I live pretty close to Brian McLaren’s home church, Cedar Ridge Community Church in Spencerville, Maryland. I’ve been there a few times with friends, and I know some people who go there. I haven’t met Brian McLaren, but I’ve listened to some of his sermons on the Web and have one of his books.
In the Washington, D.C., area McLaren’s church actually does not have a very high profile, even though he’s very well known through his books and his appearance in Time magazine. (The most well known church around here is McLean Bible Church; it looks like a Christian airport.) Cedar Ridge is on a nice piece of farmland out in the suburbs about fifteen miles northeast of Washington. It has two main buildings, the worship taking place in a rather modestly sized structure meant to resemble a barn.
The first time I ever visited Cedar Ridge was with my friend Matt, who lived less than a mile away on the same road as the church. He invited me to a Sunday night event where they were showing the movie Gattaca in the sanctuary. Matt liked science fiction, so to me that seemed like his main motive in going. But I went along. There were about a dozen of us there—all of us, I think, were believers. We matched the movie up on a projector screen. Afterwards one of the leaders at the church led a small group discussion of the religious symbolism of the movie. The leader asked me what I thought of the movie, and I said that “it wasn’t bad for science fiction” (I don’t like sci-fi very much). After that discussion was over, I remember that the leader remarked to my friend that they were going to be starting a class on “Theology 101.”
The next time I visited was for a church picnic, again with my friend Matt. Not much to report there except that I remember one of the kids in the church started playing some Eminem on the stereo and one of the church leaders came up midway through the song and made the kid change the CD.
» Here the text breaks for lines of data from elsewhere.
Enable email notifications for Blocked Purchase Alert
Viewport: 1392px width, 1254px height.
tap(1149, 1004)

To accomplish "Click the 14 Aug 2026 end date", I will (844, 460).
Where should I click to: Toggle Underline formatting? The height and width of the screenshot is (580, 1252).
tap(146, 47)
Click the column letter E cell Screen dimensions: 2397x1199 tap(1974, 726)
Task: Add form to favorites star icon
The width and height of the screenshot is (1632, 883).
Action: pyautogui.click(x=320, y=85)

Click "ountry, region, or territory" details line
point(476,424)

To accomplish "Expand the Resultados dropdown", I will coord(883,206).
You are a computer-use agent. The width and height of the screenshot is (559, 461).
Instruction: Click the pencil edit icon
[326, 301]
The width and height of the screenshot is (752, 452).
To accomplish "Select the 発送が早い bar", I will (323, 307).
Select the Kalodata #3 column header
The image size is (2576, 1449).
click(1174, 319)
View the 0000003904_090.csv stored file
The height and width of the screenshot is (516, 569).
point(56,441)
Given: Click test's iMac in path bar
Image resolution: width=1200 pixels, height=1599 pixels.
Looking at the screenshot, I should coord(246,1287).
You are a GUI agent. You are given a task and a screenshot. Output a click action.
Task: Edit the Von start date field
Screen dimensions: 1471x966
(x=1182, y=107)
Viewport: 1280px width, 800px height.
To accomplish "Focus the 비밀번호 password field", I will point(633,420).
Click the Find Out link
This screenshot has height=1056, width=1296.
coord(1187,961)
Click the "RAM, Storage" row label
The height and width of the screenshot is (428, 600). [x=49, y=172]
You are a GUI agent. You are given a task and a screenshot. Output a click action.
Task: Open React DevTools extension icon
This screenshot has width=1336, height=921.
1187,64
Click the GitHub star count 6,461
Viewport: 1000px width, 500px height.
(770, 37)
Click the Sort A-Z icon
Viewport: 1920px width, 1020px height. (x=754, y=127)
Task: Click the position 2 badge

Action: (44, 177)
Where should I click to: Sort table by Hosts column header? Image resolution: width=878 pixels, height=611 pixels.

The third time was for a Stations of the Cross event around Easter. This was memorable because I’d never been to anything like it. It was probably vintage Emergent Church. They had all of the different stations set up in the sanctuary, and really dim lighting. You went around and there was a place where you could wash your hands in a bowl like Pontius Pilate, and another place where you could hammer a nail. The thing that struck me the most, though, was that at each station they had a cartoon picture of an African tribal man being crucified by other Africans. I guess they (Cedar Ridge) were making a statement about how Jesus wasn’t the Aryan hero that some in the West have made him out to be. My thought, however, was that Jesus’ jewishness was very important. It was prophesied that the Messiah would come from the tribe of Judah, through David. I guess the pictures did a good job of defamiliarizing the passion narrative; but at the same time it didn’t settle well with me. (The fact that it was a rather poorly drawn cartoon may also have had something to do with it, since I consider myself to be something of an artist.)
At the end of the stations you could light a candle and then there was a prayer wall. The two friends that I had come with found the whole thing very moving, but something didn’t sit right with me and so I waited for them outside in the parking lot. My friends did find it to be very significant to them, but my opinion was that the whole thing felt contrived. Of course I was pretty cynical at that stage in my life. To me, it would have been much more helpful to my spiritual growth to have attended a lecture where the historical proofs for Christ’s resurrection were presented, rather than trying to mystically connect with the deep past through images, etc., that, to me, said very little as to whether the event they commemorate ever actually happened.
So these are my personal experiences with Cedar Ridge. I thought that maybe some people who knew of Brian McLaren but hadn’t visited his church might find this useful in some (infinitely) small way.